> [ABOUT THIS EXERCISE] Your output should consist solely of the lines from the one holding "500x485 pixels." to the end of the records below, inclusive, reproduced exactly and free of pictures.

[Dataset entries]
========================================
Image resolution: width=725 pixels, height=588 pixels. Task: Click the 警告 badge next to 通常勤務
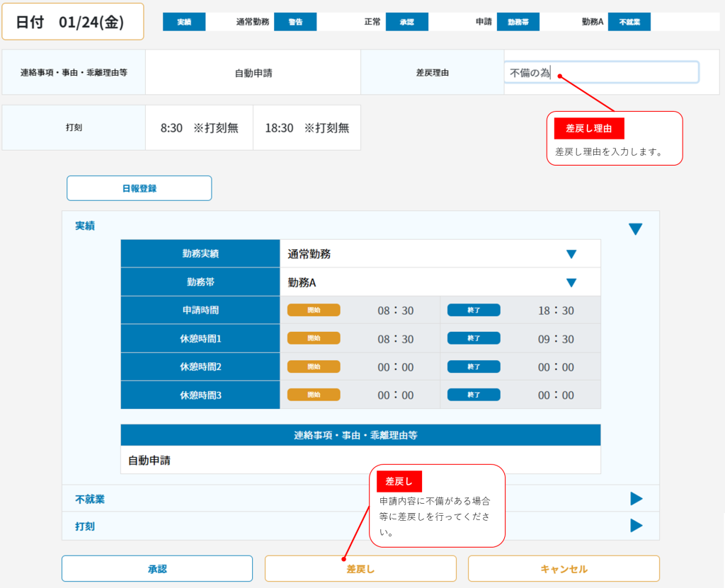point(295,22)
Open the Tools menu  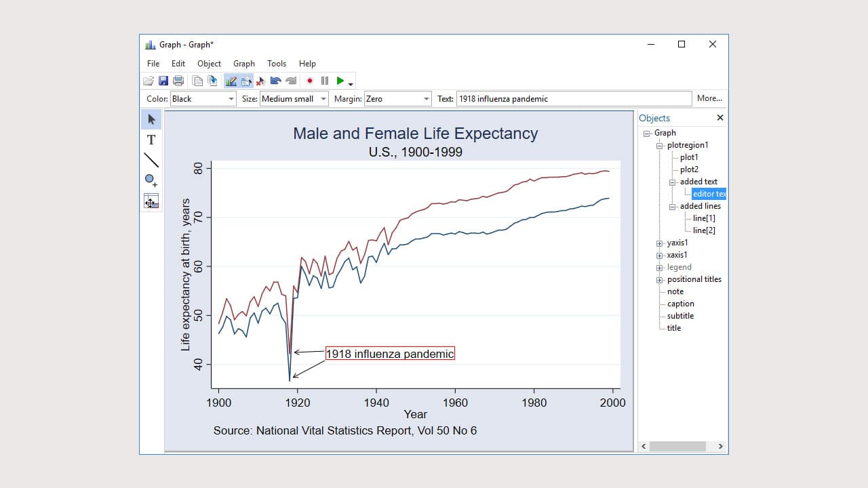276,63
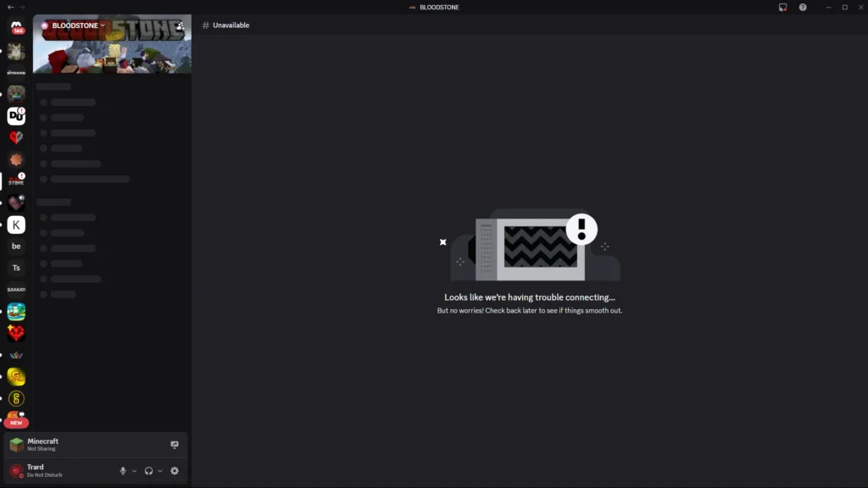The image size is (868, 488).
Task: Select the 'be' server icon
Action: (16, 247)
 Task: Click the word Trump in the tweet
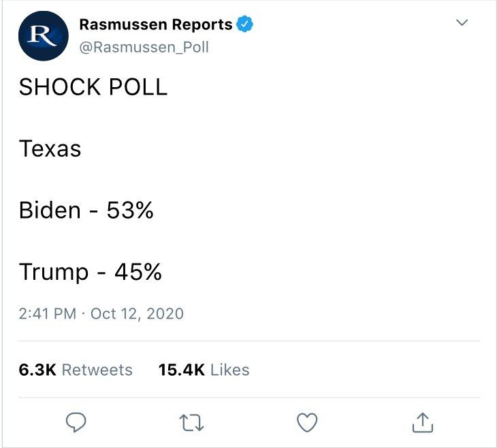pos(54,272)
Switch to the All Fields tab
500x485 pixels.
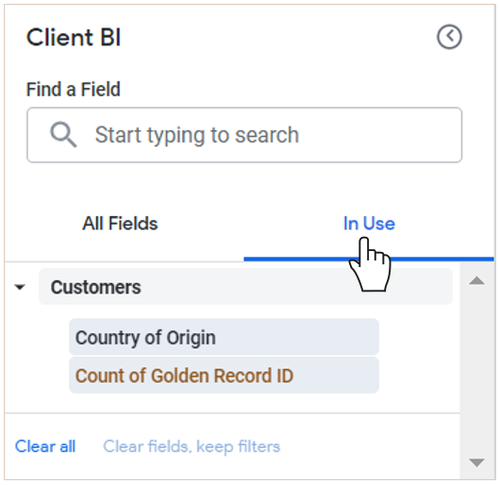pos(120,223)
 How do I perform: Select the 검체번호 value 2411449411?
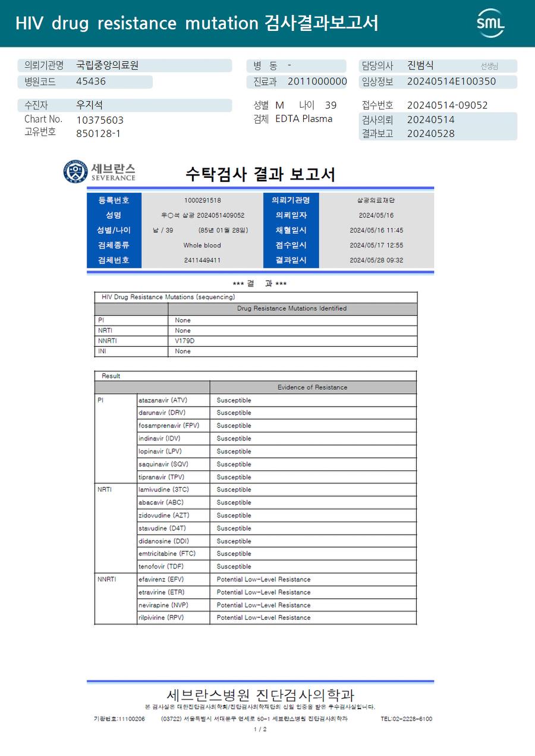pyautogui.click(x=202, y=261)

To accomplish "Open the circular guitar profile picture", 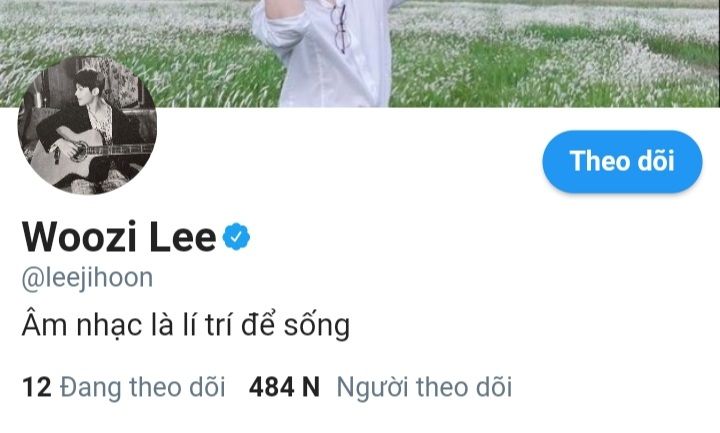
========================================
> [YOUR SOLUTION]
500x485 pixels.
pos(120,223)
 How do I perform: Select the 검체번호 value 2411449411?
pyautogui.click(x=202, y=261)

To accomplish "Open the circular guitar profile picture", 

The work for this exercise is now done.